Air transportation safety investigation A19Q0109
Updated in June 2020: This investigation is in the report phase.
Collision with terrain
Robinson R44 helicopter
Lac Valtrie, Quebec
On , a privately operated Robinson R44 helicopter was on a visual flight rules flight from Lac De La Bidière, Quebec, to Sainte-Sophie, Quebec, with 1 pilot and 1 passenger on board. The aircraft never arrived at its destination. The Joint Rescue Coordination Centre in Trenton, Ontario, was notified the day after the disappearance, and the search began. No emergency locator transmitter signal was received. The helicopter was found near Lac Valtrie, north of Mont-Tremblant National Park, Quebec, on 25 July 2019. The 2 persons on board are deceased.
- The switch on the emergency locator transmitter (ELT) was found in the "OFF" position.
- The ELT was found to be functional; the battery was fully charged, and the ELT would have emitted a distress signal after impact had the switch been in the "ARM" position. The antenna connected to the radio beacon was in good condition and would have transmitted the distress signal.
- An analysis of the ELT switch locking system showed that one of the locking latches between the OFF and ARM positions was broken, allowing the switch to toggle freely between these 2 positions.
- We retrieved a GPS and 2 cell phones from the scene of the accident and will attempt to extract data that may be relevant to the investigation.
- The main rotor and tail rotor did not show the characteristic signs of an impact in which the rotors were rotating at full speed.
The TSB reminds the entire aviation community of the importance of confirming that the switch on ELTs installed in an aircraft is in the "ARM" position.

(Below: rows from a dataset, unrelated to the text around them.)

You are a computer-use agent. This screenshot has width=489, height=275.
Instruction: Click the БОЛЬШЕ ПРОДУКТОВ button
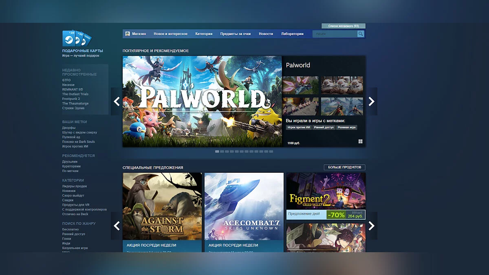click(x=344, y=167)
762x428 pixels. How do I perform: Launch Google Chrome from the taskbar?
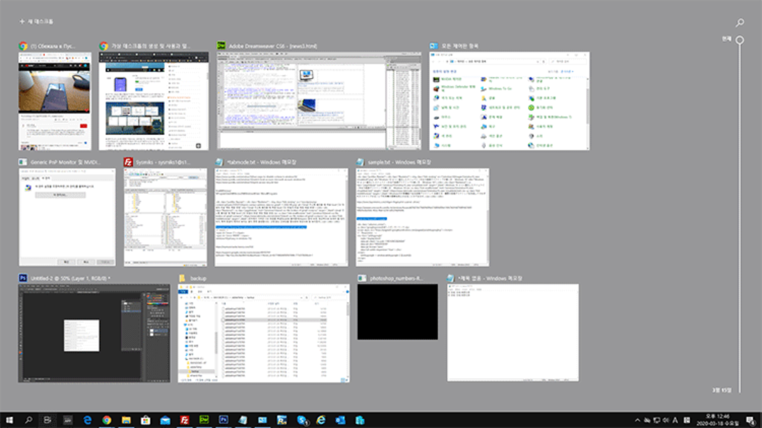click(107, 419)
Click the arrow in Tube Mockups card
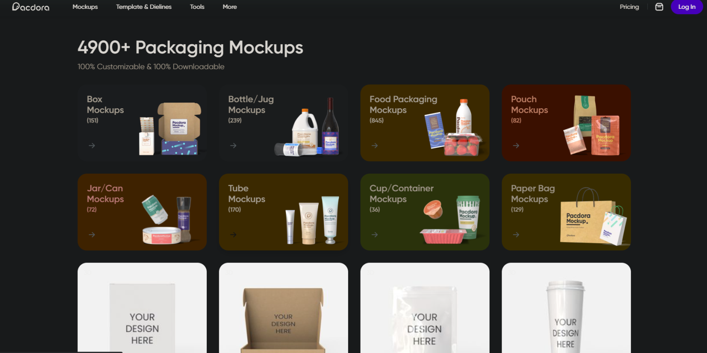707x353 pixels. pos(233,235)
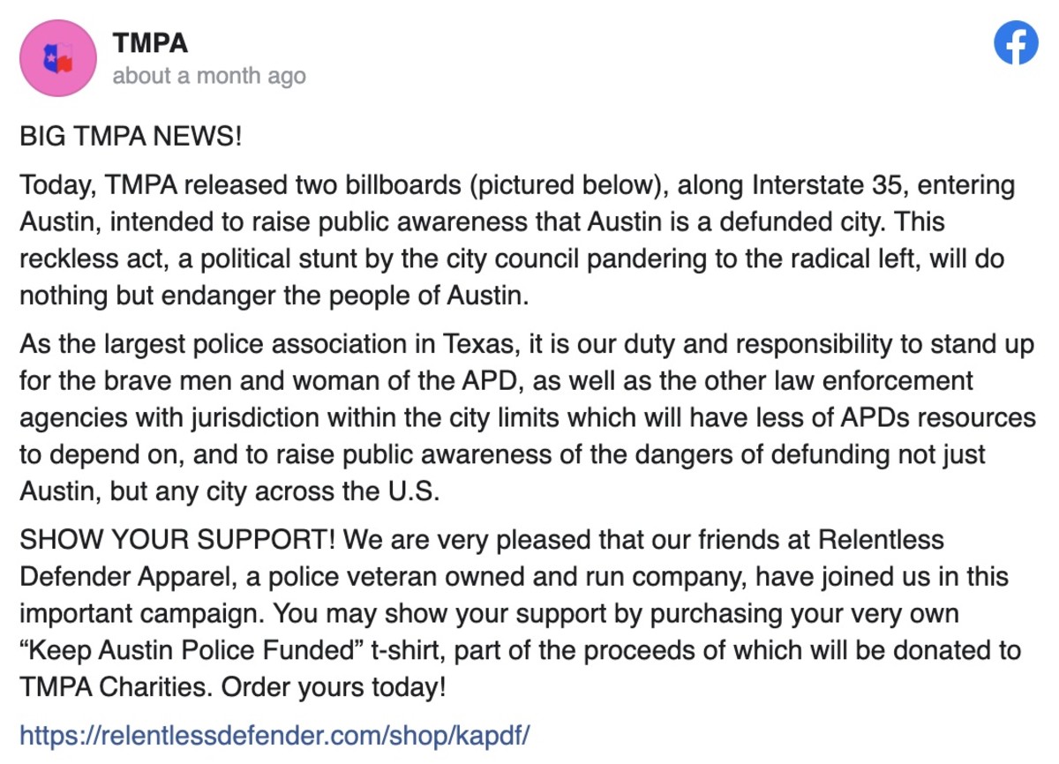Click the text "Order yours today!"
The width and height of the screenshot is (1059, 764).
pos(334,686)
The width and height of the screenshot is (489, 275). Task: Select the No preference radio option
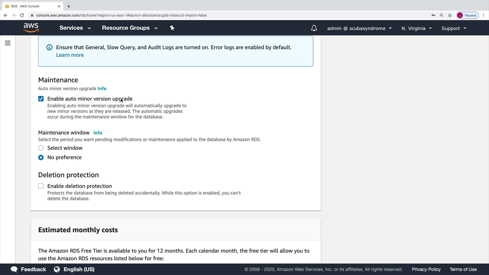click(41, 157)
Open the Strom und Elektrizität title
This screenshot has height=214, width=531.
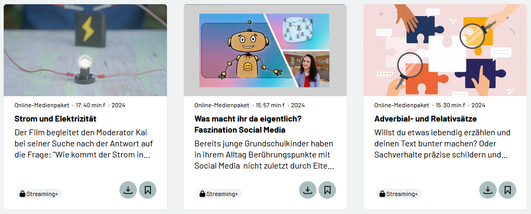tap(55, 119)
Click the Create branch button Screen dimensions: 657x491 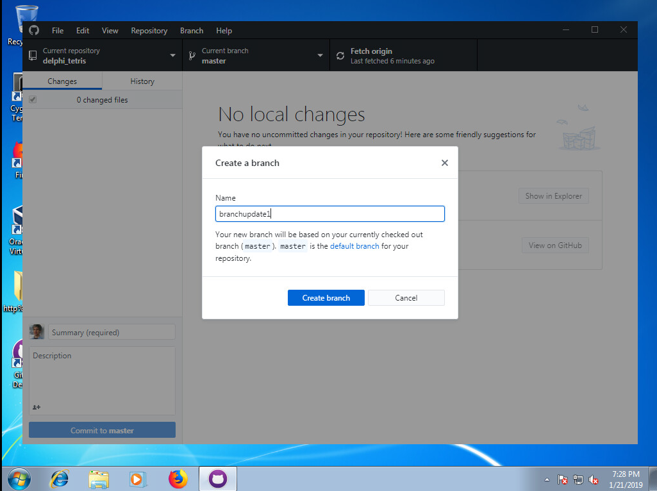(x=326, y=297)
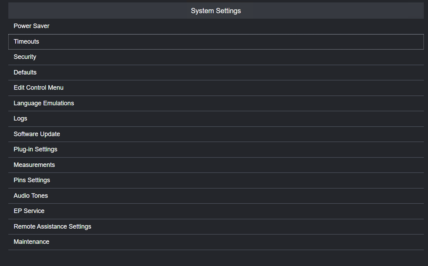Open Audio Tones settings
Image resolution: width=428 pixels, height=266 pixels.
pos(31,196)
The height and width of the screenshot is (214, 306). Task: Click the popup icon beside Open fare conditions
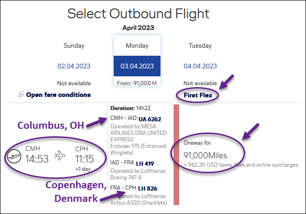(x=21, y=94)
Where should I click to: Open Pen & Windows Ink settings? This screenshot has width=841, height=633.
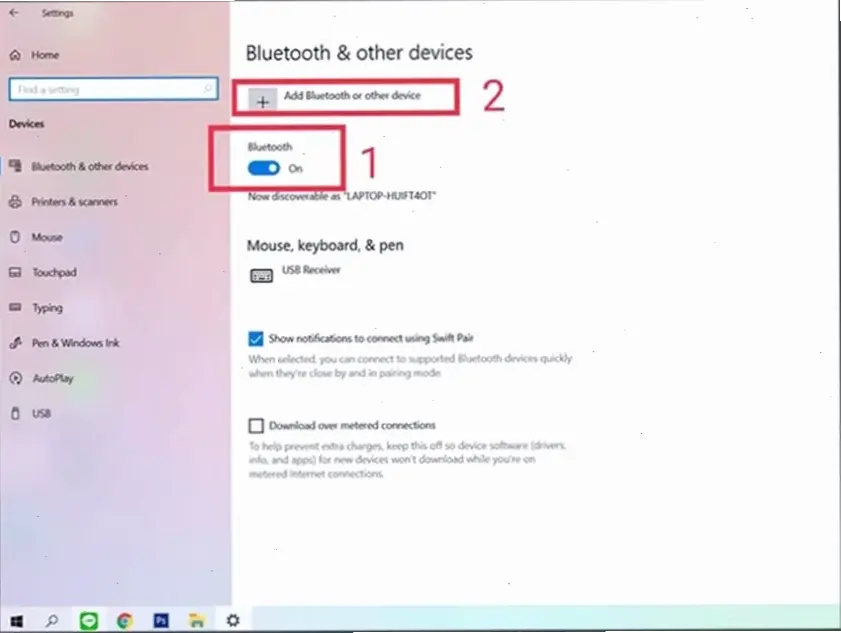click(75, 343)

This will help reduce possible delays in the deployment of search and rescue resources should an aircraft be reported missing, thereby increasing survival chances for occupants.
A19Q0109-D1–A1: Failure of the Kannad 406 AF-compact emergency locator transmitter switch locking system
TSB deploys a team of investigators following an accident near Lac Valtrie, Quebec on 10 July 2019
The Transportation Safety Board of Canada (TSB) is deploying a team of investigators to examine a Robinson R44 helicopter that was recently found near Lac Valtrie, Quebec, following an occurrence that took place on 10 July 2019. The TSB will gather information and assess the occurrence.

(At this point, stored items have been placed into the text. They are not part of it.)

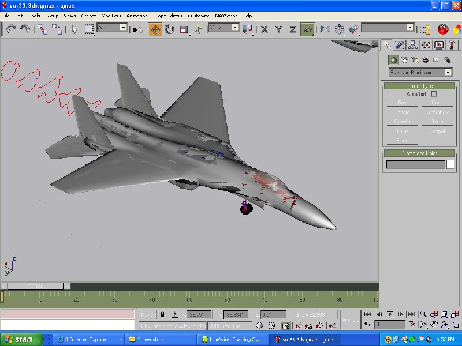Choose the Lights category icon

pyautogui.click(x=415, y=59)
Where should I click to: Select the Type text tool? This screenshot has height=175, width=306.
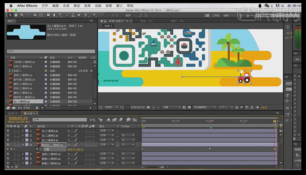(60, 15)
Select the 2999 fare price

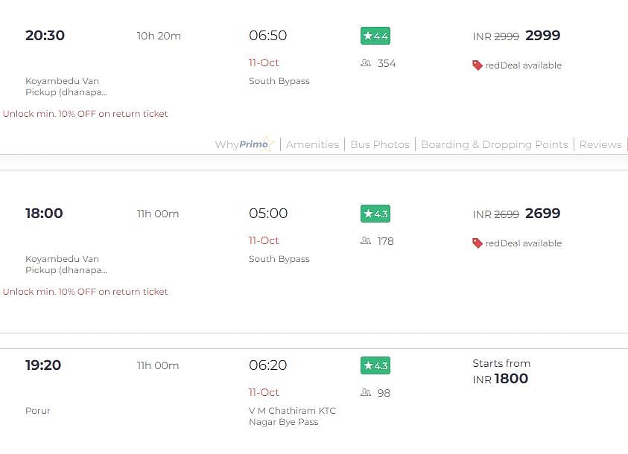pyautogui.click(x=542, y=36)
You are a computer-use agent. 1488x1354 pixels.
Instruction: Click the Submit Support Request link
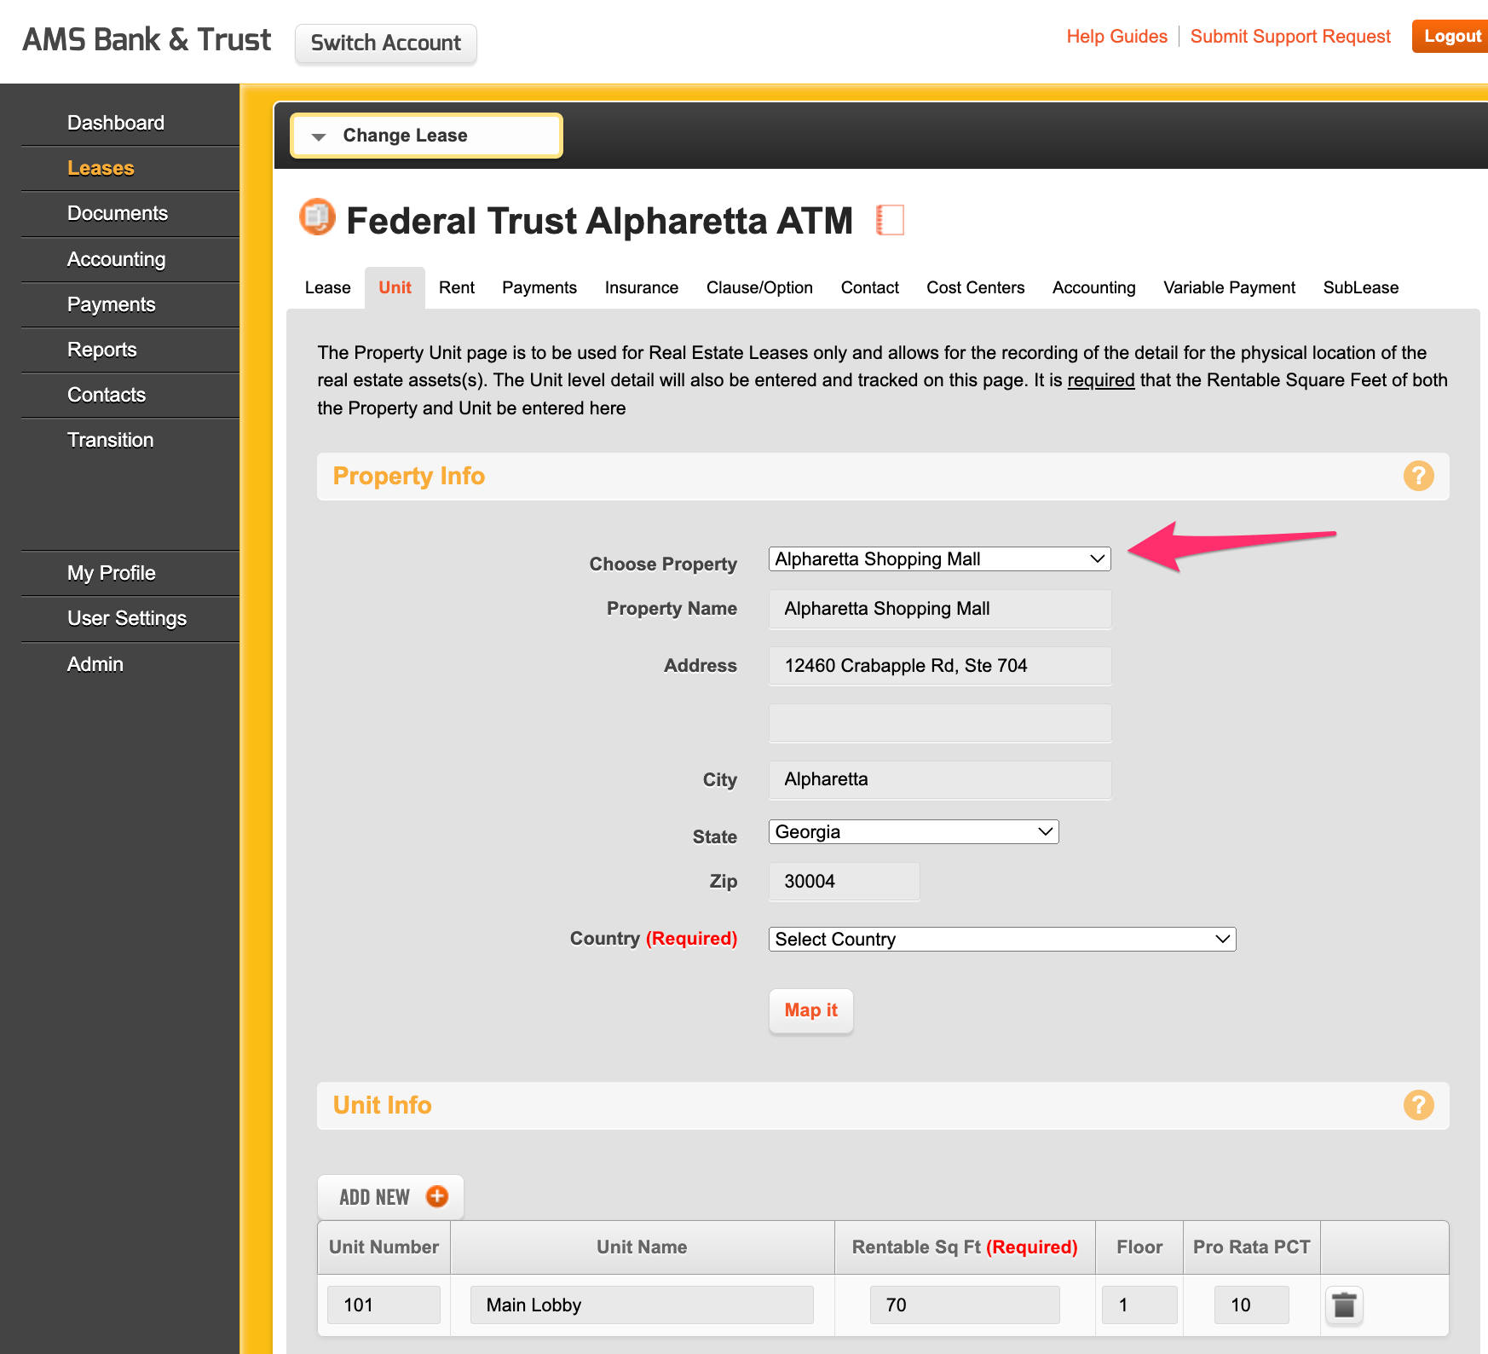point(1289,37)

Map showing the location of the occurrence
Kristina Schoos has more than 15 years’ experience as a helicopter pilot with various 702 and 703 operators, during which she has accumulated more than 6000 hours’ flying time across the country on 6 different types of helicopters, including the Bell 206 and Aerospatiale AS350. In the course of her career, she has been responsible for flight and ground training and has worked as assistant chief-pilot. Ms. Schoos also holds a Bachelor of Science in Nursing.

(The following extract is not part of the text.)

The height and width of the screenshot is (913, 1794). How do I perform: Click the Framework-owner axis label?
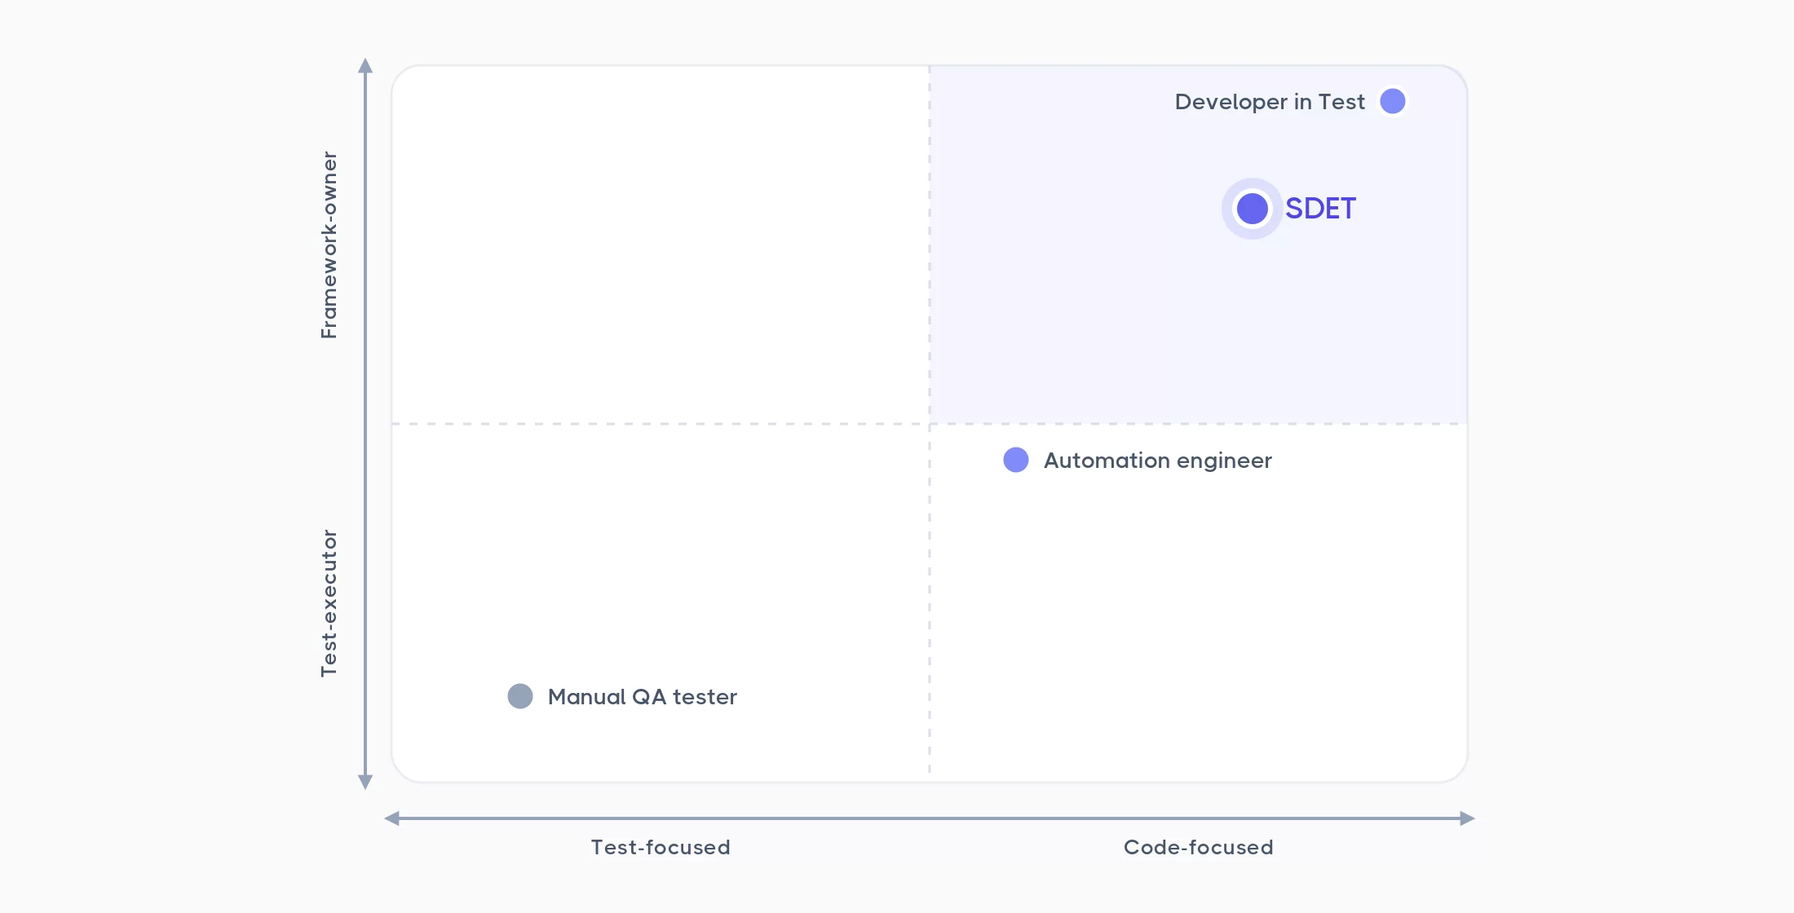pos(329,245)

Download high-resolution photos from the TSB Flickr page.
Class of investigation
This is a class 3 investigation. These investigations analyze a small number of safety issues, and may result in recommendations. Class 3 investigations are generally completed within 450 days. For more information, see the Policy on Occurrence Classification.
TSB investigation process
There are 3 phases to a TSB investigation
- Field phase: a team of investigators examines the occurrence site and wreckage, interviews witnesses and collects pertinent information.
- Examination and analysis phase: the TSB reviews pertinent records, tests components of the wreckage in the lab, determines the sequence of events and identifies safety deficiencies. When safety deficiencies are suspected or confirmed, the TSB advises the appropriate authority without waiting until publication of the final report.
- Report phase: a confidential draft report is approved by the Board and sent to persons and corporations who are directly concerned by the report. They then have the opportunity to dispute or correct information they believe to be incorrect. The Board considers all representations before approving the final report, which is subsequently released to the public.
For more information, see our Investigation process page.
The TSB is an independent agency that investigates air, marine, pipeline, and rail transportation occurrences. Its sole aim is the advancement of transportation safety. It is not the function of the Board to assign fault or determine civil or criminal liability.